Clinical implications

Comparison of LV dyssynchrony early post-stress vs. during rest by 201Tl gated SPECT MPI can help differentiate myocardial ischemia from normal myocardium and myocardial infarction. Assessment of stress-induced dyssynchrony can provide additional nonperfusion markers of CAD that may have an incremental value in the diagnosis of CAD using 201Tl gated SPECT MPI.

Study limitations

This was a proof-of-concept study, whose findings need to be prospectively validated in a larger study. Specifically, the clinical value of stress-induced dyssynchrony assessed by 201Tl gated SPECT MPI in the diagnosis of CAD needs to be validated against coronary angiography. Such validation would require an advanced phase analysis tool to assess not only LV global dyssynchrony but also dyssynchrony in coronary territories. Phase analysis was initially developed and validated with 99mTc-labeled tracers [15]. In general, 201Tl gated SPECT MPI has poorer counting statistics than 99mTc gated SPECT MPI. Nevertheless, the average signal-to-noise ratios (SNR) in the perfusion defects in this study were 35.3 ± 10.9 and 30.2 ± 12.5 in the ischemia group and infarct group, respectively. Only one patient in the infarct group had a SNR below 12.0 (11.2), the threshold for accurate phase analysis determined in a previous study [16]. The extent of perfusion defects alone did not seem to affect phase analysis, as long as the counts in the defects were sufficient, i.e.

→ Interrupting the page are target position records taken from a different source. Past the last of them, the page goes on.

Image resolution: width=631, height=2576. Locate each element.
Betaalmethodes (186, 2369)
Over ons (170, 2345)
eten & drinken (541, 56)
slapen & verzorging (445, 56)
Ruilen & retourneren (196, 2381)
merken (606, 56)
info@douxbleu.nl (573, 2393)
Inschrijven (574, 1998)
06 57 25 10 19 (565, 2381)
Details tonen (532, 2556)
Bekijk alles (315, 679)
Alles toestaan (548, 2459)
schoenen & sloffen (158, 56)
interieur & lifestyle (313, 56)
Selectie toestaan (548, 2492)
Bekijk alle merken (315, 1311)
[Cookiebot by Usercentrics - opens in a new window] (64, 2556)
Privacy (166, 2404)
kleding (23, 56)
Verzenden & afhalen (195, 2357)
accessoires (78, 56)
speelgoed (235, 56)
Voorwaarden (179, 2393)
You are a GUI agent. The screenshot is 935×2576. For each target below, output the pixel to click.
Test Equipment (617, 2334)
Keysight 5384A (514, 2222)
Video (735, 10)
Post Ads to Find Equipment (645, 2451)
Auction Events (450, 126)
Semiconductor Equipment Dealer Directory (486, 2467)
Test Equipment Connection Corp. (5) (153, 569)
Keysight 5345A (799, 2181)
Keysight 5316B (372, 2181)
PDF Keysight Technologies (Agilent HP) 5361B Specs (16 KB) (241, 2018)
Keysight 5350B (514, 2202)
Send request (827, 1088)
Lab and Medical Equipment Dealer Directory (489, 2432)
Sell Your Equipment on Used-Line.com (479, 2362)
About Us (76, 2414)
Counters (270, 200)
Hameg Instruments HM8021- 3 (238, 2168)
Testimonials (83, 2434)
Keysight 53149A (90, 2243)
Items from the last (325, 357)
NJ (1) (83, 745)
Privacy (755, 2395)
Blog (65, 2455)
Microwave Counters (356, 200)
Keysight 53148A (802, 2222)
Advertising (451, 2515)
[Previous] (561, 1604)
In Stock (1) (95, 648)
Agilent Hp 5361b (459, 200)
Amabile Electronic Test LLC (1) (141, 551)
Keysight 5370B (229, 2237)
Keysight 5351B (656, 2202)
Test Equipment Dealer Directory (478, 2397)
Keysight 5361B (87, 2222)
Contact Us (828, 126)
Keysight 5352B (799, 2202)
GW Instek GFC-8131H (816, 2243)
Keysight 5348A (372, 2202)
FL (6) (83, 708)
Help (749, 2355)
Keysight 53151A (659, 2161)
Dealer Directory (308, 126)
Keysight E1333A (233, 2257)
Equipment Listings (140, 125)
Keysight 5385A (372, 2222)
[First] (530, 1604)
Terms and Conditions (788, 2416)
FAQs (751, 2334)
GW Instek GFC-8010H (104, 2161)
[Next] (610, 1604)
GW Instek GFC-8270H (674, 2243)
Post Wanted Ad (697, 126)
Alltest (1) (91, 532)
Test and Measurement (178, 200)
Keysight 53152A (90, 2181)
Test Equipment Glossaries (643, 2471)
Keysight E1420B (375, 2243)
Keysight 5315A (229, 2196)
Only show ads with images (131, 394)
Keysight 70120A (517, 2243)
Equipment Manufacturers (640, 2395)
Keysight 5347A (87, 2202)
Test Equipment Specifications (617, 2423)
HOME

SNR greater than 12.0. 201Tl gated SPECT MPI also has poorer spatial resolution than 99mTc gated SPECT, but 201Tl gated SPECT MPI has been shown to produce comparable results in measuring LVEF and volumes to those produced by 99mTc gated SPECT MPI [17, 18]. Therefore, further investigation based on the accuracy of phase analysis of 201Tl gated SPECT MPI is warranted.

Conclusion

This study demonstrated the different dyssynchrony patterns assessed by 201Tl gated SPECT MPI early post-stress versus during rest in patients with ischemic, infarcted, and normal myocardium. Further study is warranted to assess the incremental value of stress-induced dyssynchrony over conventional assessment of 201Tl gated SPECT MPI in the diagnosis of CAD.